わたしのネコの闘病記③

年が明けてからも、悪いながらも安定した状態が続いた。血尿も落ち着いて(真っ赤な尿ではないということ)いた。起きているときは10分に1回くらいの頻度でトイレに行っていたが、絶え間なくトイレを出たり入ったりする発作のような症状は、病院に行った日以来、わたしの在宅時に限っては再発していないようだった。留守のときはわからないが、床に尿のしずくもなかったので、発作はなかったのではないかと思う。

皮下輸液で頻尿状態が悪くなる気がしていたので、通っている動物病院に対しては「真冬に頻尿のネコを病院に連れて行きたくない」と伝え、わたし(人間)だけが通院して抗生物質、止血剤、腎臓の血流を向上させる薬を処方してもらって飲ませていた。この頃、トイレは6カ所に増やしていた。

また、この頃突然元気が出て遊びをねだるようになり、実にひさしぶりに新しいネコおもちゃを買ったが、長年使い続けているおもちゃがいいようだった。

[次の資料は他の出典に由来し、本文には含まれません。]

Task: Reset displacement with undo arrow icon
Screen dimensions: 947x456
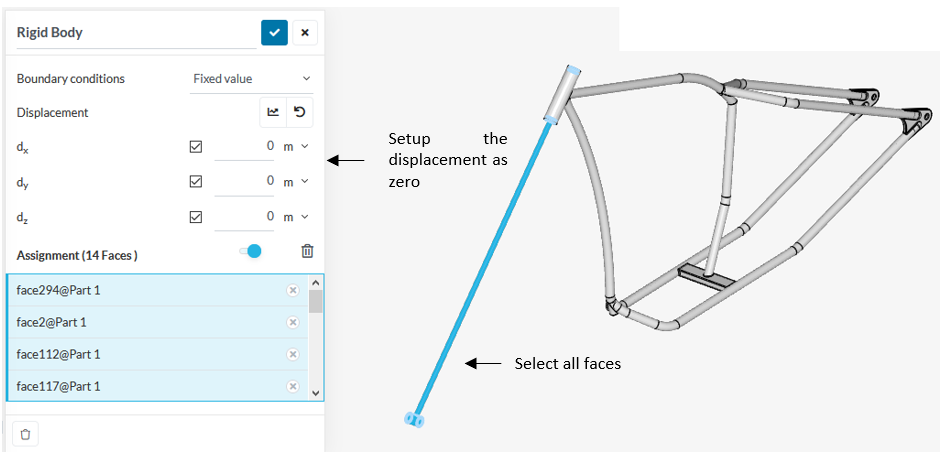Action: click(300, 113)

3月中旬に突然食べなくなったが、かつおぶしなどの好きなものや、これまでは塩分が気になっていて与えなかったちくわを解禁すると、それが刺激になって食欲がもどった。だが、明らかに食べる量は減り体重は2.1キロくらいになった。3キロ前後の小柄なネコだったが、体重減少は1年以上前から始まっていた。便がゆるくなって回数も増え、頻尿だけでなくお腹も含めて体全体の調子が悪いのだろうと想像できた。

4月に入ると少し調子が上向いた。調子がよいというのは、トイレに行く回数が減り、甘えたり遊びをねだるような状態のこと。ひどいときは絶え間なく行き来するという状態なのだ。

5月、鳴きながら絶え間なくトイレを出入りするひどい発作が起こった。わたしは友人の獣医師に電話で相談した。「自分のネコがこの状態なら、ネコのQOL向上のためにステロイドを投与する」とはっきり言われ、わたしはステロイド投与を決意した。近所のかかりつけの動物病院ではステロイドの説明は一切なかったので、わたしだけが隣県の友人の動物病院に行き、ステロイドを処方してもらった。あとは郵送で対処してもらうことにした。

ステロイドの効果で食欲が増え、下痢気味だった便はコロコロのものに変わり、それだけでもうれしかった。食欲増加はすさまじく、朝4時ころに起こされた。それでも健康な頃を思えば食べていないのだが、ステロイドの効果とはいえ、ガツガツと食べている姿はうれしかった。ただ、頻尿はマシにはならなかったが、明らかに真っ赤な血尿は見られなくなった。

ステロイドの効果がいつまで続くのか――。効果がなくなったときは、その先の時間がないことは理解してた。わたしが願うのはネコが苦しまないこと。苦しまずに旅立ってくれることだった。